He hires a local printer to design a seal bearing an image in Tom’s likeness, a sparsely detailed oval that finds Tom seated at the piano, the words Blind Tom Exhibition encircling him. Also has the printer produce several reams of watermarked stationery with the same image. From this point on all promotional documents he sends out in public or private will bear the inked-in oval, just as all business-related correspondence will be scripted on the letterhead. He’s in control of what he does and what he wants. The difficulties—the lies, the put-downs, the accepting and accommodating, the laughter and complicity, the money spent or promised, the numerous rejections he has suffered in his efforts to secure a venue for Tom’s debut—he has had up to now don’t seem unfair to him any longer. His head is fully above the water, something definite bobbing into view, the surface part of the whole pattern that was once too far removed for him to bear any true conception of it, that he is only now beginning to see. (Perhaps he has always seen it?)
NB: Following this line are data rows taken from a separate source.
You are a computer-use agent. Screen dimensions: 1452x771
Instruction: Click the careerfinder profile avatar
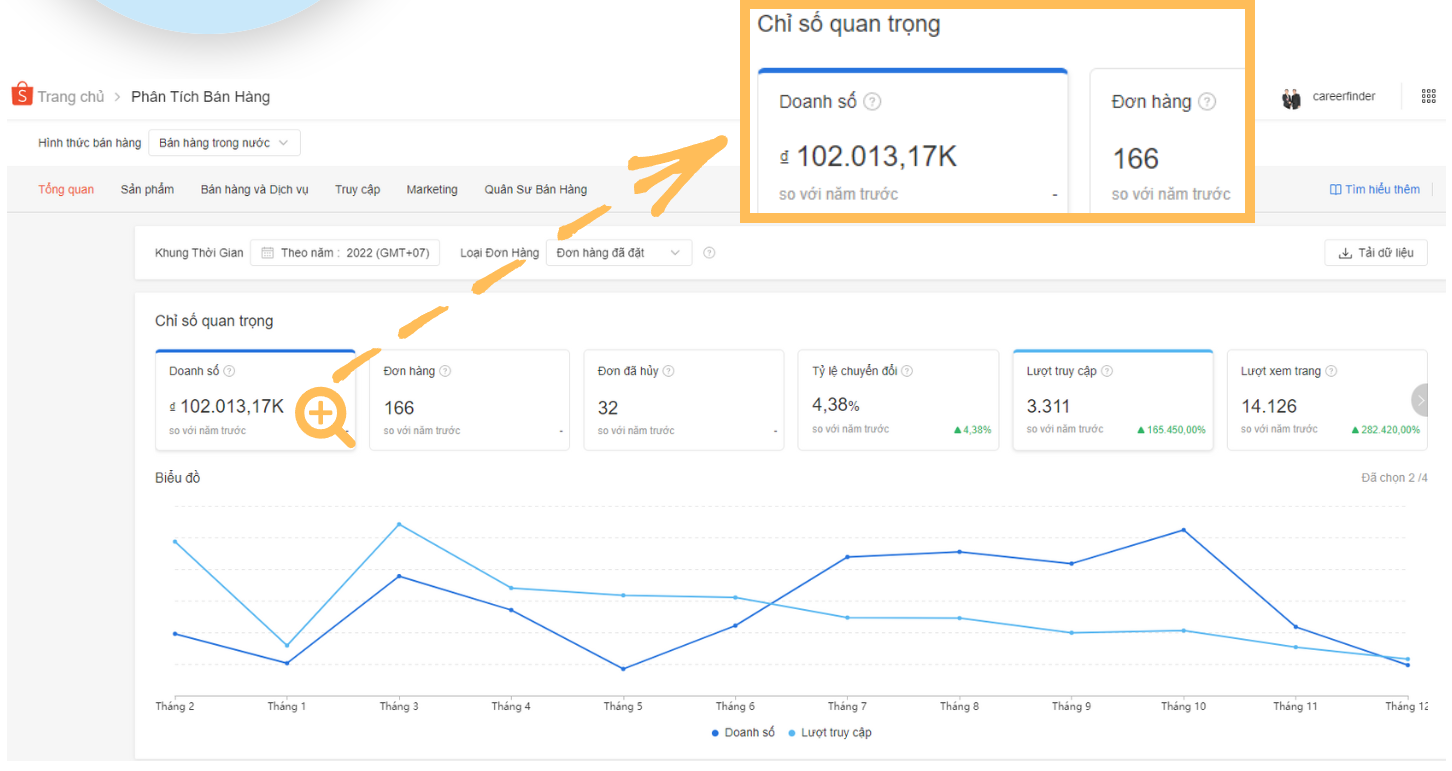[x=1292, y=98]
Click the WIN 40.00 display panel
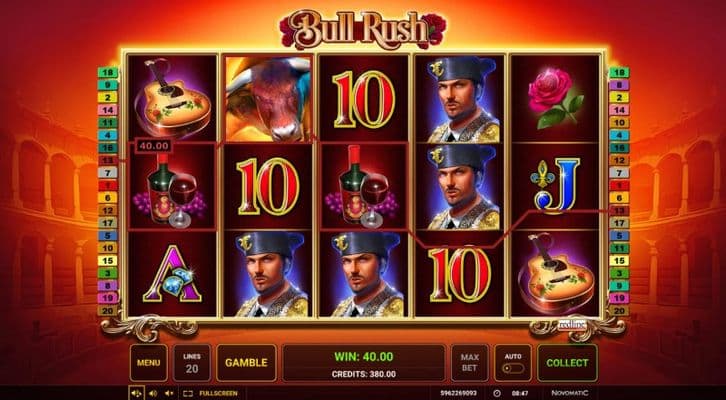The height and width of the screenshot is (400, 726). point(364,363)
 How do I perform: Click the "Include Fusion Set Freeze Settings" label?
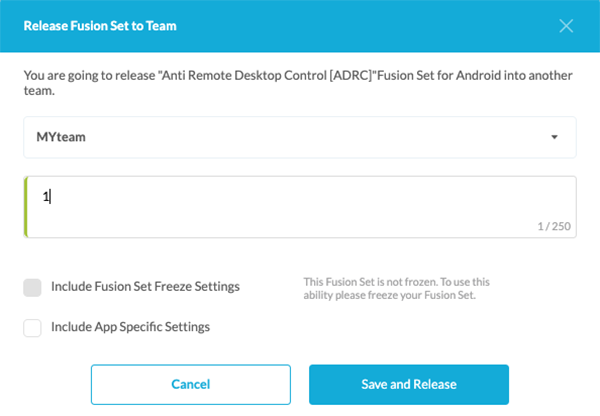coord(145,287)
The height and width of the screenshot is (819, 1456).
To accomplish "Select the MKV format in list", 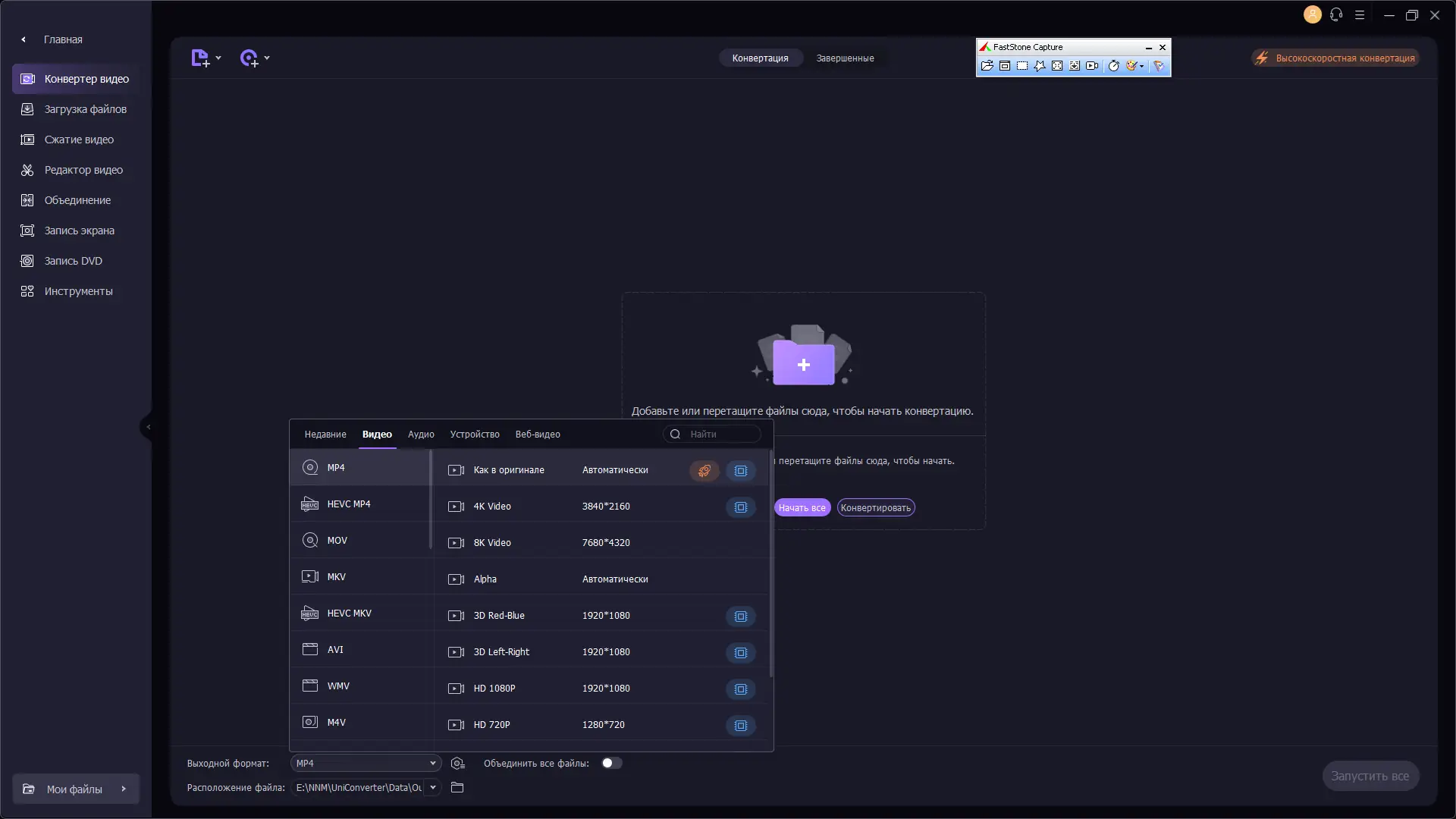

That afternoon a letter that he has been expecting for weeks arrives by courier. Return receipted to General Bethune, the letter is a deposition signed by a panel of medical experts, native and foreign, attesting to Tom’s mental and physical makeup. Between us we have arrived at a scientific evaluation of a Negro boy who goes under the name Tom, a slave boy who is approximately seven years of age and fraught with all of the handicaps of his race, but who can also demonstrate elevated and refined musical sensibility at the piano. He possesses the muscular ability to reproduce by hand and voice many of the finest selections from the European catalogue. This is in and of itself remarkable since the Negro’s thought-organ generally is a lifeless and submissive receptacle with no power of specific reaction to anything challenging or demanding that might be introduced to it. So much so that the Negro’s imitative abilities are usually little better than those of a parrot. Said fact, however, does not hold true for this Negro boy, Tom. What is even more incredible is that he is, in most respects, a far reduced physical representative of the Negro specimen, for his Maker has singled him out for direct burdening with a number of crippling afflictions—Blindness, Imbecility—ailments characterized by symptoms the full range of which a respectable member of the Anglo-Saxon language is both too chaste and too weak to describe in detail. It is material law that there exist points of reference the Caucasian and the Negro do not share and never will. Still, we, as men of science, shut our eyes to the known and accepted qualities and endowments of the Negro before we began our examination so that we would be fresh and unprejudiced in our deliberations. And we, one and all, agree that we are as perplexed now as we were before we began. We know of nothing out of the ordinary in this boy’s upbringing, his parents being largely addicted to the culture of cotton. So we are left to ask—Is this Negro boy, Tom, the product of Nature or intentional design, and if the latter, whose? Medical science can draw no conclusions. In fact, this Negro slave, Tom, age seven, defies the laws of medical science. Dr. Hollister is among the signers.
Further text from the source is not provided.